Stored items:
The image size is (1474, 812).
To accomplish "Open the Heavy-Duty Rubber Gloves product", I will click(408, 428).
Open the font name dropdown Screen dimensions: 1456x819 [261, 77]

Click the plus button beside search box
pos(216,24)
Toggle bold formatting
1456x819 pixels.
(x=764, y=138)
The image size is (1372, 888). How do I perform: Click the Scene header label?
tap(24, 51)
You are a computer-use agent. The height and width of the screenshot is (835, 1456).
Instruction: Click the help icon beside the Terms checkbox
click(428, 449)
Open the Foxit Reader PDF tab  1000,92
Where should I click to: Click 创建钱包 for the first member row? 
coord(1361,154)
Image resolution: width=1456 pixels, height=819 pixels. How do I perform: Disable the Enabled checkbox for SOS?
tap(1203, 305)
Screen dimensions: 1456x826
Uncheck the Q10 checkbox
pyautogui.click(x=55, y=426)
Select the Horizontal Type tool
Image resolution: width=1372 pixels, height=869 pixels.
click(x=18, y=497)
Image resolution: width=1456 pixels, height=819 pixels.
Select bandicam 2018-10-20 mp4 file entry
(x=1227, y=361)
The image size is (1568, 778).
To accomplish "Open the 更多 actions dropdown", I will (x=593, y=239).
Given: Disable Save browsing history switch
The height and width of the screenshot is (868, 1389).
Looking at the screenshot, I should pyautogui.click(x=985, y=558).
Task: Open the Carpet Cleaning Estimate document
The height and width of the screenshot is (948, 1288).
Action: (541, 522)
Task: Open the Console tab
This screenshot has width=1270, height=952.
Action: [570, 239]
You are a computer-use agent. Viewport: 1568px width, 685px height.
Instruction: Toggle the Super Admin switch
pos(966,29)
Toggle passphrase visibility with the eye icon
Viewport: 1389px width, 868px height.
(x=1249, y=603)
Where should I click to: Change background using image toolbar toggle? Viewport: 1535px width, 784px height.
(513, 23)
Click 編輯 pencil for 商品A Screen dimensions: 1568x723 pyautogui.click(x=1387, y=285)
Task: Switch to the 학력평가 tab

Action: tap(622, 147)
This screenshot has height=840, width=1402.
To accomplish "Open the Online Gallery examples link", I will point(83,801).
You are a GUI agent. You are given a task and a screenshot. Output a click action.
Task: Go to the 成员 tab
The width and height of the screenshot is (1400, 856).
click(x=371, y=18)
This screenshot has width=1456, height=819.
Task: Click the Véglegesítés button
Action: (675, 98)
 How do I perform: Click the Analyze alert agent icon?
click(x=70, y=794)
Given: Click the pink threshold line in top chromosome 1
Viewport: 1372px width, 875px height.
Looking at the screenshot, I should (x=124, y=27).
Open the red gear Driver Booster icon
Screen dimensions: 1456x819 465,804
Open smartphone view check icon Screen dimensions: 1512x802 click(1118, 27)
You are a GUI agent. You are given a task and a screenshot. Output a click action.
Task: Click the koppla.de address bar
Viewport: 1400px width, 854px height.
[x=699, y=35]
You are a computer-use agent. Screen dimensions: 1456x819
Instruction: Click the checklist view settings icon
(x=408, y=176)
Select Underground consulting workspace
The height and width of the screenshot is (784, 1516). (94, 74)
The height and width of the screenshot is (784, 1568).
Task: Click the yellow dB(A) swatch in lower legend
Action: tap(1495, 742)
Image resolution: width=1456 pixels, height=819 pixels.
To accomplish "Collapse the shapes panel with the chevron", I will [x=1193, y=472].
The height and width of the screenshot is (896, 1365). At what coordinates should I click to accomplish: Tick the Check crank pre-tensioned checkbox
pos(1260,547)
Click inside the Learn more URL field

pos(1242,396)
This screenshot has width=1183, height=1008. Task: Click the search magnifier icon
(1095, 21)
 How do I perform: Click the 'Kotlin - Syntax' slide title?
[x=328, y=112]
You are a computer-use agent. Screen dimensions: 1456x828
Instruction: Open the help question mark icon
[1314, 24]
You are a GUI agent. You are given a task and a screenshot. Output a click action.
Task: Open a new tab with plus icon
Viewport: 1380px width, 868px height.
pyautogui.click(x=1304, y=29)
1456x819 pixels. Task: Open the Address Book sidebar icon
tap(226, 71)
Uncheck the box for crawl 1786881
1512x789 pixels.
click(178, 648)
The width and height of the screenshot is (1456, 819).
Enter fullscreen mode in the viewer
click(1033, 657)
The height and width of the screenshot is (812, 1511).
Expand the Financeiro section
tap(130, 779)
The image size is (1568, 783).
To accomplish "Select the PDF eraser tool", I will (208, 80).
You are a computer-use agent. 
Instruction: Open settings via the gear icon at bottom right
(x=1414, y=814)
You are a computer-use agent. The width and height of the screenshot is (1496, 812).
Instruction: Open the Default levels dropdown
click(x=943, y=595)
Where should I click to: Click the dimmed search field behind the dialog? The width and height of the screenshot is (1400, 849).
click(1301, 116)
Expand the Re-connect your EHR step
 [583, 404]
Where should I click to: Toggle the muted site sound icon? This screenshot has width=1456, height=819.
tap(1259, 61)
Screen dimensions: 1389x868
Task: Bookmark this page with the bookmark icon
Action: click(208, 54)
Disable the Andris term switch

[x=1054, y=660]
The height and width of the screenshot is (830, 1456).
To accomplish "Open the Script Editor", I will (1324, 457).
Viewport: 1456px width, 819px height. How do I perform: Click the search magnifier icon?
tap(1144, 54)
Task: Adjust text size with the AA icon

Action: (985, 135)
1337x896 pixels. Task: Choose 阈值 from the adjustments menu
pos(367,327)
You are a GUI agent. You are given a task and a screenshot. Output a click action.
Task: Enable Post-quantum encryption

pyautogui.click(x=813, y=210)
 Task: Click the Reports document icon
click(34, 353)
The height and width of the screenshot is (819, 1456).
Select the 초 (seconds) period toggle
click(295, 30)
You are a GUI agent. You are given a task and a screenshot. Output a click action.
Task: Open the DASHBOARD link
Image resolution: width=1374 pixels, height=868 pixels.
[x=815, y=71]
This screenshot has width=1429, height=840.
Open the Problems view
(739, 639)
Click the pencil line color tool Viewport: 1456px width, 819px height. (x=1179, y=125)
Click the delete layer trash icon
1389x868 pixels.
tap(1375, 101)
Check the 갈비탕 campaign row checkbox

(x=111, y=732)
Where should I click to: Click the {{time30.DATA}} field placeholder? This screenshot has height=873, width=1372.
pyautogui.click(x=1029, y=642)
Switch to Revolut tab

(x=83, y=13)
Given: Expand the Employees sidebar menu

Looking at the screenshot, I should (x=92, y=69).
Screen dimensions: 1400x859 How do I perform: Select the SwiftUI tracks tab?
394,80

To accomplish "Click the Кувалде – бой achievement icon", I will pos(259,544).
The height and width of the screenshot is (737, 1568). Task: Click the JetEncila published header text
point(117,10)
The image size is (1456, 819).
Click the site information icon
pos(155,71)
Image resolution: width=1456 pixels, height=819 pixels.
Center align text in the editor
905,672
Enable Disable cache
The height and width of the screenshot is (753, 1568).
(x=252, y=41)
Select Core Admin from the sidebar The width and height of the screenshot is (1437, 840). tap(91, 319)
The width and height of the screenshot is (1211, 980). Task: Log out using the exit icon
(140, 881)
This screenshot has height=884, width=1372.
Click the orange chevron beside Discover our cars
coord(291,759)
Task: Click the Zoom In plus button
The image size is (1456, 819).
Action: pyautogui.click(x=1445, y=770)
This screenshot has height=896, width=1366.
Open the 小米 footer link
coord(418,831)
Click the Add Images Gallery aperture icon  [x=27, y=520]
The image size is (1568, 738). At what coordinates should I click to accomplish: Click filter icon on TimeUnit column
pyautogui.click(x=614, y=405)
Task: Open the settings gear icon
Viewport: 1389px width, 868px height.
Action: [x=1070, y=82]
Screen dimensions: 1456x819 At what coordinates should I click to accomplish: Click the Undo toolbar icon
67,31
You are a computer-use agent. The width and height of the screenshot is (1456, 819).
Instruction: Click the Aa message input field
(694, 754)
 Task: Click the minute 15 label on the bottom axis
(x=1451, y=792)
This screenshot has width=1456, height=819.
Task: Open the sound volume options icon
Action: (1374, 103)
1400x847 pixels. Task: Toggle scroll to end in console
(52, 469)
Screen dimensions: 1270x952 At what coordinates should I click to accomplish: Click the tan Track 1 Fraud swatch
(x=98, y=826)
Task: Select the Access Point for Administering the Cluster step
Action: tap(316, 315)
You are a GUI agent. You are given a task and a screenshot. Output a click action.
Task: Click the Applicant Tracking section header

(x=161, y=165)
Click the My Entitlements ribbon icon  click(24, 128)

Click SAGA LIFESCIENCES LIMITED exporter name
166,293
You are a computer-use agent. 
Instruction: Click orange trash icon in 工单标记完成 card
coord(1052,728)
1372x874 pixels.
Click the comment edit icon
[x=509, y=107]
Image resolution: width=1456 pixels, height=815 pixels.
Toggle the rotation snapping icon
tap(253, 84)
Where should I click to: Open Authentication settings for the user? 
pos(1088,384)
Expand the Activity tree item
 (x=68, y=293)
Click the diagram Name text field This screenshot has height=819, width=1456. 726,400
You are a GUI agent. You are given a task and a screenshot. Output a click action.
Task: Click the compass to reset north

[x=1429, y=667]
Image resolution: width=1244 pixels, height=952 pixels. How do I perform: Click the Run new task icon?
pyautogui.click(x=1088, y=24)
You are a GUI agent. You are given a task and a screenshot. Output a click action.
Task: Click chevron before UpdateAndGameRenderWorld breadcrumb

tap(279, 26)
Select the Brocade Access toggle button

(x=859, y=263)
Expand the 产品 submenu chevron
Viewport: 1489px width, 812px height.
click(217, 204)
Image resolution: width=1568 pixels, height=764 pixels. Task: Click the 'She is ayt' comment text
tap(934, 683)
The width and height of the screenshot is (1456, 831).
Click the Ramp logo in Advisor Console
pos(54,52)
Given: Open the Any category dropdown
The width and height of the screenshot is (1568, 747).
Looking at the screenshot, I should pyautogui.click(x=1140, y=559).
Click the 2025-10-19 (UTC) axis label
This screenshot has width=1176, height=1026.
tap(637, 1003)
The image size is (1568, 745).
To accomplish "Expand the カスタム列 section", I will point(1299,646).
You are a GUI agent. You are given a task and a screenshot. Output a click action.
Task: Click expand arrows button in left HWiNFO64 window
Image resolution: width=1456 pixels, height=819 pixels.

Task directions:
From the entries above, pull out each line that includes "computer".

Response area:
You are a computer-use agent. The height and width of the screenshot is (835, 1456).
You are a computer-use agent. Viewport: 1568px width, 685px height.
You are a computer-use agent. Screen dimensions: 1456x819
You are a computer-use agent. Screen dimensions: 1456x828
You are a computer-use agent. 
You are a computer-use agent. The width and height of the screenshot is (1496, 812).
You are a computer-use agent. The width and height of the screenshot is (1456, 819).
You are a computer-use agent. 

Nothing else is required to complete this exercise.